Friday, July 10, 2009

Hands, Cornelis Verhoeven

Dreamt about dad this morning. We were sitting at the kitchen table in his house, talking over coffee. I love those dreams, it's a bit like catching up with him. We were talking about my sister, who had her birthday yesterday, and about her kids. It made me think of a piece he wrote about us and our hands. I wonder how much he would adore those of his grandchildren.


Hands

When my little boy was five, he once sat on my lap studiously watching the landscape of my hands. I felt he was about to say something, and not just along the line of ‘They are so big’. So i anxiously followed his gaze. His index finger carefully ran over a vain and pressed the weak spot where the index finger and the thumb loose track of one and other. All of a sudden he said: ‘Papa, your hands are already old’. Apparently he noticed i was a bit startled, for he started kissing my hands like a madman. ‘My kissingmachine’ he calls that and he mostly puts it to work when he has something to make up for or has to put everything on the line to avert the incoming wave of chidlike melancholy. ‘Papa, my Papaatje’ he chirped with the unnaturally high little voice he uses at such occasions to sing his fear or sadness in major key. For naturally we scared of the same thing at the word ‘old’.

I turned warm and weak from this ritual and asked myself, if i myself had ever kissed my father’s hands as a five year old. I only remember doing that on his deathbed, when the life had already started to withdraw from them. And that was as much a primitive spell as an expression of affection. I wanted to make them young and alive again, call them back in the circle. Do we then learn, by becoming adult, so little more or do so few things change, when it comes to elementary matters?

Usually i take as little notice of my hands as of my face, and yet i can recognize people i’m interested in -at least a few hundred- as well by their hands as by their faces. Those are the naked parts of the human and at the same time the most individual. Perhaps that’s why they are the interface of a meeting, of contact and of recognition. It seems probable to me that people who are too shy to look others square in the eye, are more prone to fixate on hands. For those don’t look back. I don’t know, but even after i had gotten used to looking back and answering a evaluating look with real or feigned curiosity, i still kept noticing hands.
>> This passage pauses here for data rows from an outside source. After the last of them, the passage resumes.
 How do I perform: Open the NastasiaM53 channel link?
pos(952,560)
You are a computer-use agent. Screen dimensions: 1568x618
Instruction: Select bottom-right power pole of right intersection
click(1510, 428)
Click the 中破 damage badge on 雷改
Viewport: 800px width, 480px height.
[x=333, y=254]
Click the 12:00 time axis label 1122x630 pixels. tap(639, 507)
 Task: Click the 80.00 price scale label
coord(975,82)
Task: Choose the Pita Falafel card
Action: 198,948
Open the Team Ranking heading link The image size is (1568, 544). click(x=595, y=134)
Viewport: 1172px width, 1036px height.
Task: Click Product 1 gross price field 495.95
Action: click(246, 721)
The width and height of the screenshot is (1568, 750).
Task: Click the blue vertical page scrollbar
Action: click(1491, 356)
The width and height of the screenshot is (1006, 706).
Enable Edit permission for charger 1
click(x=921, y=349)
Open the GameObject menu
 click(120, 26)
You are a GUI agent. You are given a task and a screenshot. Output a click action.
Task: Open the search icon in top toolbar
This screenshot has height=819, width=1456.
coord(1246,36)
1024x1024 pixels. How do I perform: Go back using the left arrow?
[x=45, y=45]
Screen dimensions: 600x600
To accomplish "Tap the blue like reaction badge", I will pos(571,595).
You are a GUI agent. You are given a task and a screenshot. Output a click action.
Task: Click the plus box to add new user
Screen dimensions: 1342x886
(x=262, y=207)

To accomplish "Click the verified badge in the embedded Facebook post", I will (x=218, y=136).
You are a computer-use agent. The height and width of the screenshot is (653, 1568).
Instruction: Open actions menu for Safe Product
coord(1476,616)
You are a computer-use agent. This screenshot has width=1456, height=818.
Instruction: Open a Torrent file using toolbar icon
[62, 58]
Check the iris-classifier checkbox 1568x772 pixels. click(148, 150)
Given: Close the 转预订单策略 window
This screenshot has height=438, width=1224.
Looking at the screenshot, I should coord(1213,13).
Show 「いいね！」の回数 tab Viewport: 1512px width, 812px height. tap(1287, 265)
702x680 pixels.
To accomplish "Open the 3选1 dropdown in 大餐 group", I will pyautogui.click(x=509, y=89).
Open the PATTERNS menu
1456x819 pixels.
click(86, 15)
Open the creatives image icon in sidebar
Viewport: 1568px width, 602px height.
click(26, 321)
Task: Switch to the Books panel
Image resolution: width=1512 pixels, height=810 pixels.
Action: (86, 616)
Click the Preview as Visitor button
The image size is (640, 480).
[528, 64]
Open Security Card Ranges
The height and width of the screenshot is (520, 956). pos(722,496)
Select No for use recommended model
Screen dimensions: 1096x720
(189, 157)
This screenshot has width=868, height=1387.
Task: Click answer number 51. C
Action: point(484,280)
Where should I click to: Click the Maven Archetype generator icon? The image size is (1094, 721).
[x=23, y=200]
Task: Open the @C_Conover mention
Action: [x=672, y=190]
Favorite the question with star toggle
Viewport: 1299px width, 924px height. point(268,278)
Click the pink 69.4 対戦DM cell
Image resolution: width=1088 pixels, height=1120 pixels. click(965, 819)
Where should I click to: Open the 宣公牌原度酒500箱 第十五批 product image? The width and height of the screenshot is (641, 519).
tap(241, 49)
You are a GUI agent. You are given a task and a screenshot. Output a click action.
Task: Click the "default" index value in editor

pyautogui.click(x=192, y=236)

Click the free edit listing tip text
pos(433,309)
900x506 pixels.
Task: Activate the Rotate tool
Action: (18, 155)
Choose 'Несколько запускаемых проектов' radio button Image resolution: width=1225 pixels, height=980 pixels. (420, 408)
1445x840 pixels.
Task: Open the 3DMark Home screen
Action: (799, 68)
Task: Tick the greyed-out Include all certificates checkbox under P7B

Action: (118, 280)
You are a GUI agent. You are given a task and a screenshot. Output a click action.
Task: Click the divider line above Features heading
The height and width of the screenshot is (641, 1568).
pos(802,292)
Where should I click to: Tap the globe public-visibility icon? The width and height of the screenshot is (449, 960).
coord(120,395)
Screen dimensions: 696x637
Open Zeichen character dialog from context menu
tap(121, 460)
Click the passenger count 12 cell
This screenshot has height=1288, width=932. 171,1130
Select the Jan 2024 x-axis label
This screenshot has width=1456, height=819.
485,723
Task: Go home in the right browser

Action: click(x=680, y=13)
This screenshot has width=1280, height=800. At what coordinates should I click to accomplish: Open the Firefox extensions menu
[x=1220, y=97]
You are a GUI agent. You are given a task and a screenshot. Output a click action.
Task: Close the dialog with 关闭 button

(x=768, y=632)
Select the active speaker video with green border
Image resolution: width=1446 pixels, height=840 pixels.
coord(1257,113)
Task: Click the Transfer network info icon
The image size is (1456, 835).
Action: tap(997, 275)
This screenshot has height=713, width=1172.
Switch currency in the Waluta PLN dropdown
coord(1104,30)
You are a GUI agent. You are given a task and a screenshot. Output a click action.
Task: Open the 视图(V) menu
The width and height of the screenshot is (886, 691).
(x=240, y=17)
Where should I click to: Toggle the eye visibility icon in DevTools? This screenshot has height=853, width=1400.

And now all of a sudden i see mine through the gaze of the apple of my eye. They cling on to a pen that almost refuses to register something so sentimental. They become small again and lay in the hands of my father, which were also already old when i was born. They were short and calousy, a little bit hard and dry, even when his brow was damp with sweat. I’ve never seen them tremble, not even when he was eighty-five already. My children would not recognize my hands in his and for myself as well i don’t feel a kinship on this terrain.

When i think about those hands, i feel them; but most of the time i would suffice with watching or merely thinking about them. They would then in my fantasy become monuments of diligence and care, sources of an insurmountable guilt. I recall reading at the seminary a passage about ‘father’s hands’ from ‘Am Eichtisch’ by Peter Dorfler, and that i had to hide myself, for i was ashamed for my tears.

No little hands have i ever adored more than those of my little girl. When she was born, i gave her a finger and she grabbed it like babies are supposed to do. I had been briefed completely in that area, and that always means: been warned about personal, lyrical emotions, but still i thought i was sure that in this exceptional case her grabbing little hand was especially greeting me as a father and sought support with me. Now she too judges my hands by their age, by their care and the length of their nails -for one who bites sometimes the cause for jealousy- but for me it is still my greatest joy to walk hand in hand with her and feeling, if only by the size of my hands, like a father and powerful protector, sentimental and perhaps autoritarian, but inescapable and an indescribable pleasure.

Still i scare away from that thought a little. For almost never do i feel, hand in hand with someone, something like equality. There is always bigger and smaller, stronger and weaker, something like communicating barrels that only seem to communicate until they have reached an equal level. When there’s nothing on tap anymore, the hands let go. Is the connection then lost or is that exactly where it is established?

~ Cornelis Verhoeven (1980)

2 comments:

skholiast said...

Many thanks for these occasional beautiful pieces about your father. I was especially moved by the photos of his desk. Over twenty years ago I read The Philosophy of Wonder, in English, and have always wondered whether (and wished) there was more. It is an honor and a pleasure to read your recollections of him and the essays by him you post.

Unknown said...

Very kind of you to write that, it was a pleasure to read. Especially since today marks the 53rd anniversary of his doctorate with his thesis "Symbolism of the foot". I'll do my best to get more of his works translated.